====== Text passage

A sizeable number of children interviewed had finished
school and were in great demand among clients fearful of contracting hiv and sexually transmitted diseases and believed child sex to be a safer option. Researchers of the the Women’s Empowerment and Human Resource Development Centre of India (whi), a Thiruvananthapuram -based voluntary organisation entrusted by the government to conduct the study, interviewed 300 children in the three cities. The results were startling.

Poverty, broken families or sexually abusive relatives, co-workers or bosses were found to be the chief factors driving these children into the sex trade. Like 14-year-old Mohini, whose father is an employee of the Thiruvananthapuram Corporation, and her mother a housemaid. With her father preferring to spend time away from home and in the company of other women, Mohini took to hawking her body to tourists on Kovalam beach to bring in the extra cash. Regrets she may have, but she’s never looked back since. Mohini belongs to the ranks of street children who ply their trade openly. They are but a small section on the lower end of the sex trade. More clandestine are the girls who meet clients in their homes or in pre-arranged safe houses, away from the sight of the authorities. Child prostitutes making house calls are
less prone to fall victim to violence from clients wary of drawing the attention of neighbours. These girls are not driven by poverty but by the lust for glitter. Most of their money is spent on cosmetics,
clothes and exotic food. Often, they do it just to get even with overstrict parents. The situation is worse in Kozhikode, where children accompany clients on extended journeys. Pleasant and
unpleasant experiences await them on these trips. The
kids are usually swamped with gifts and cash. But sometimes the ride gets rough and they end up gangraped as well as short-changed. Boys, though, are less vulnerable to client abuse. In Kochi and Kozhikode, young boys are in demand from the homosexual community as well as lonely nri wives. This is a closed trade, yet anybody you meet on the street could prove to be a ‘link’: autorickshaw drivers, lottery ticket-sellers, std booth operators,
stationery shop employees, fruit vendors or bus conductors. The client profile covers the broad social spectrum: businessmen, government officials, bank employees, politicians, policemen, college students, even pensioners. Predictably, the study stays clear of elaborating on the social profile of the clients.

============
====== Excerpted data

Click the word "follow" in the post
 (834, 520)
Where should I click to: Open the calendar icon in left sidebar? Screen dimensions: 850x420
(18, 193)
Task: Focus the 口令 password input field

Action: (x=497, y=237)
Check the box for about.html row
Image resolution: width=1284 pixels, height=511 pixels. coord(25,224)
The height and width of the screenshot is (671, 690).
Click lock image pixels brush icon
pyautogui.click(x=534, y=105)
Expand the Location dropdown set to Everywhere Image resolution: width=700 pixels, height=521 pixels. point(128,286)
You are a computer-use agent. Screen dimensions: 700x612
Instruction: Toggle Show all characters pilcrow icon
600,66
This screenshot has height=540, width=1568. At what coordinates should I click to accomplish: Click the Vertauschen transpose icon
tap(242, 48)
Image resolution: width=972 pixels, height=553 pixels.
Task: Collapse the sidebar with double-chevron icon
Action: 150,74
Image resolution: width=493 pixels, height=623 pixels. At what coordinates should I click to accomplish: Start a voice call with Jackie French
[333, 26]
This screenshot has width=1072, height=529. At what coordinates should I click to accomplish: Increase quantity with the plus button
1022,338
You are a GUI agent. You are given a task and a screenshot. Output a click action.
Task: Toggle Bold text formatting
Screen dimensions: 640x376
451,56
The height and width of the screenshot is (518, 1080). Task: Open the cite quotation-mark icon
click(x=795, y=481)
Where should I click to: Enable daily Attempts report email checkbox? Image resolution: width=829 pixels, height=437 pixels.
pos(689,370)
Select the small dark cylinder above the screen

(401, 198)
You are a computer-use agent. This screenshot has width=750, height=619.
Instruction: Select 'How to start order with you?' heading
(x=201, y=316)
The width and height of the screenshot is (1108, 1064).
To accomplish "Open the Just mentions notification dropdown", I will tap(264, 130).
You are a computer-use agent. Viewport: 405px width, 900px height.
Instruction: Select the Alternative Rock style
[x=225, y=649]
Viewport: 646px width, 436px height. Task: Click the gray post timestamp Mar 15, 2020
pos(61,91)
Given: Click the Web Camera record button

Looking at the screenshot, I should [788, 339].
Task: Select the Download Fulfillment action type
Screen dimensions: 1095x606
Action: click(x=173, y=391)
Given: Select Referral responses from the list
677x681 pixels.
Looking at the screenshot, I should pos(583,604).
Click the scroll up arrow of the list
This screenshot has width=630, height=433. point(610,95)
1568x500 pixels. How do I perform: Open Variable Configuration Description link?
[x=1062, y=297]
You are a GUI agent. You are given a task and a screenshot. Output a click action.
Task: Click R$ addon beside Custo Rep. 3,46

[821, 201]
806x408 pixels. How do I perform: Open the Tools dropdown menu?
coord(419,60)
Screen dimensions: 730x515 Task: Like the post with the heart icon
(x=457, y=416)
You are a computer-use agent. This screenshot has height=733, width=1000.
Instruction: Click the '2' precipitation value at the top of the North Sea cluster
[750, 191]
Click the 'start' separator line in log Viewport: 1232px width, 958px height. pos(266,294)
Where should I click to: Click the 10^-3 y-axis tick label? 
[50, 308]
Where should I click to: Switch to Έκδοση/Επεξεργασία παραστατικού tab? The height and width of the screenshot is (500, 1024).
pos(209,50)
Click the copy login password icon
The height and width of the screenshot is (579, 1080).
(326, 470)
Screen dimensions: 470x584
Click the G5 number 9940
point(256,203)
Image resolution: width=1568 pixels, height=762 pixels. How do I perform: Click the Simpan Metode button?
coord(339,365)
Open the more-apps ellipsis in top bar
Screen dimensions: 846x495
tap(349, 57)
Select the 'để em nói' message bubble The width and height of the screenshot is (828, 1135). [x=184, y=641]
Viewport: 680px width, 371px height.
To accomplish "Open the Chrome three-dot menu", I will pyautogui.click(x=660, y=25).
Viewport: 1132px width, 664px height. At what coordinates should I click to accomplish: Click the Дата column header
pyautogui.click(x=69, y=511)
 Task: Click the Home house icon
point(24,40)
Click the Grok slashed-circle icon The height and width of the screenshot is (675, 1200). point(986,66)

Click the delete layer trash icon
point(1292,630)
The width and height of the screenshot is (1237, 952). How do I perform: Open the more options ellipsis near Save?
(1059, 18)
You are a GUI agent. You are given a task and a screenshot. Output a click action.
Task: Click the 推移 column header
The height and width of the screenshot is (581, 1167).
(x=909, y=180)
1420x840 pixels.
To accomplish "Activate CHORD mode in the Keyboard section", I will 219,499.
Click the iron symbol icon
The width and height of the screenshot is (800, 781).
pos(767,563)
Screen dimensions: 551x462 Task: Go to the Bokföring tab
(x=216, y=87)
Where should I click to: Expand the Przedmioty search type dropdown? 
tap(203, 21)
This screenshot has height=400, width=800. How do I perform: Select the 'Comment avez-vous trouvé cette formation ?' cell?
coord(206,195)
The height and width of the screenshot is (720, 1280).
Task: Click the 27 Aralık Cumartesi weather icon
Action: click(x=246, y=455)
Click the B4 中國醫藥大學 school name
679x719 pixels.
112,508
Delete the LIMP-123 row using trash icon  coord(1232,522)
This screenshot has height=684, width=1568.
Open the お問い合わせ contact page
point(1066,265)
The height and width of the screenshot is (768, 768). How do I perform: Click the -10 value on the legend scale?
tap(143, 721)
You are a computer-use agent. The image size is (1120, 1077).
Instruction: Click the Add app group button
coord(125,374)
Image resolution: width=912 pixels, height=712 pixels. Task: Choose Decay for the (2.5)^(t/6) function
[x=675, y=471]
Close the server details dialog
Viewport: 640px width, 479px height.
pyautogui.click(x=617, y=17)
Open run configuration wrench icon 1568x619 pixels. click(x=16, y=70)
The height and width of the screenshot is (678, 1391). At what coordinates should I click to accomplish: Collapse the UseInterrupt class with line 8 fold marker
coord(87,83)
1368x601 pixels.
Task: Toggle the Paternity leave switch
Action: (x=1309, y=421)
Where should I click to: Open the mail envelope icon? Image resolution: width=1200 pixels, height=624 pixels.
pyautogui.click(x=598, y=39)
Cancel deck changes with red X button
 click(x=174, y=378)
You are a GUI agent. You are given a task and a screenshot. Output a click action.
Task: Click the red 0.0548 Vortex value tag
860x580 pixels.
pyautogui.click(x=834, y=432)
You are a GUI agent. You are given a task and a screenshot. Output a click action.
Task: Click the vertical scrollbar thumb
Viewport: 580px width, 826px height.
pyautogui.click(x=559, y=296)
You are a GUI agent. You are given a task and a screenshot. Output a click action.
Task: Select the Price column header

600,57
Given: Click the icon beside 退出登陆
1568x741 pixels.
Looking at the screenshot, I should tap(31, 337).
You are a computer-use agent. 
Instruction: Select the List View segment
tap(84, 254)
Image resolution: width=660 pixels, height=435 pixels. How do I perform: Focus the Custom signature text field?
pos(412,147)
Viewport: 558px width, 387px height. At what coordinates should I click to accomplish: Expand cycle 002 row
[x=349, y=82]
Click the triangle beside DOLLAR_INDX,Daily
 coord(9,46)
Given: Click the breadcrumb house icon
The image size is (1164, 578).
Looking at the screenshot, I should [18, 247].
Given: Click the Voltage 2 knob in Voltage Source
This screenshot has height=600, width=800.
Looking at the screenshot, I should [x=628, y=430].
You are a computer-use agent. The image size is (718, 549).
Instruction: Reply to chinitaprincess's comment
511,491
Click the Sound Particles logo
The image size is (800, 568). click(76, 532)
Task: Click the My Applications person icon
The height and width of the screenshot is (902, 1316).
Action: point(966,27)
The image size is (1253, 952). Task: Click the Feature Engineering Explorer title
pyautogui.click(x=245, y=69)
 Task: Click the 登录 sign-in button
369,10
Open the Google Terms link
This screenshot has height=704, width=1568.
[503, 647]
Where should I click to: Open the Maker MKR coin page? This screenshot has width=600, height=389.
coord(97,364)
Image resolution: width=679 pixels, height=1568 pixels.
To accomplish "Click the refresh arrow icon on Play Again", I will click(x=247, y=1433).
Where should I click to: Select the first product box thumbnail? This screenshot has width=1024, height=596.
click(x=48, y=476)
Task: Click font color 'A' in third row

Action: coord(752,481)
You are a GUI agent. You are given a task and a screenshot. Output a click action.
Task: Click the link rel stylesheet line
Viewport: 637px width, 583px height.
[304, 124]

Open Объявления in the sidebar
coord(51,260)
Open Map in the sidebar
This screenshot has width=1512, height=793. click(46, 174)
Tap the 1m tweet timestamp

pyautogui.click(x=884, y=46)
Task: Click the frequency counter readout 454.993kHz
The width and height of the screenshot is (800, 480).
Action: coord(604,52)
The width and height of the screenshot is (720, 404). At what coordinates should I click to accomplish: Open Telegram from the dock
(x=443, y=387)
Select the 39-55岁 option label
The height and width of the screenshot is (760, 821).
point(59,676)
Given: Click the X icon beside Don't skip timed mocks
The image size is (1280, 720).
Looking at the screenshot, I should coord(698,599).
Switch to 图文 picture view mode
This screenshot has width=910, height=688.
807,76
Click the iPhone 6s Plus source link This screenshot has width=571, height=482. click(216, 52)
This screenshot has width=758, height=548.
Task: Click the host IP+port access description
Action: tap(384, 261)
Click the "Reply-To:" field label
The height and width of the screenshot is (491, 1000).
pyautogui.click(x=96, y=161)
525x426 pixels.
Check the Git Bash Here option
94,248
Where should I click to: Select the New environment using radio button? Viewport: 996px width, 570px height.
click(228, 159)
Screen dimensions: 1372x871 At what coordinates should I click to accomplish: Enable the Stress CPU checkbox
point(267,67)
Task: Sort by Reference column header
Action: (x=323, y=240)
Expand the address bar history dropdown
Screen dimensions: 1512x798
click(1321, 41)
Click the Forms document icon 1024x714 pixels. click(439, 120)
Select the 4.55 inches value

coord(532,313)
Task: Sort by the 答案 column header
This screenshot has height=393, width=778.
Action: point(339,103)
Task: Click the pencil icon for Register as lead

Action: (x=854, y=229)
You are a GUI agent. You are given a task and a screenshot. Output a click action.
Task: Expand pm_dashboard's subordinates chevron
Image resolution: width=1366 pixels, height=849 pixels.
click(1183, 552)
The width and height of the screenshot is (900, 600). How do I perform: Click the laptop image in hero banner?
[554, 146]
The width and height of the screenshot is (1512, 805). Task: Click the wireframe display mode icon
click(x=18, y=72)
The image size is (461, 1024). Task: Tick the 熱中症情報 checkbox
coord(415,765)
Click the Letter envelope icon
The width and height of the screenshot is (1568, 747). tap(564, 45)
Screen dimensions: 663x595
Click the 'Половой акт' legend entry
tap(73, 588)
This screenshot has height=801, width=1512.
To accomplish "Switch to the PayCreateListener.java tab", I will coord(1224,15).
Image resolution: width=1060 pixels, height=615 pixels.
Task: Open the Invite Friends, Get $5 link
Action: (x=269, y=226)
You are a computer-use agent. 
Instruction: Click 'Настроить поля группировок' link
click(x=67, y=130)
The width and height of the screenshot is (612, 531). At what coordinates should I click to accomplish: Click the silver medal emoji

============

Required work >> Retype the report on child prostitution from "A sizeable number" to "results were startling.". The records play no part in what comes next.

Task result >>
A sizeable number of children interviewed had finished
school and were in great demand among clients fearful of contracting hiv and sexually transmitted diseases and believed child sex to be a safer option. Researchers of the the Women’s Empowerment and Human Resource Development Centre of India (whi), a Thiruvananthapuram -based voluntary organisation entrusted by the government to conduct the study, interviewed 300 children in the three cities. The results were startling.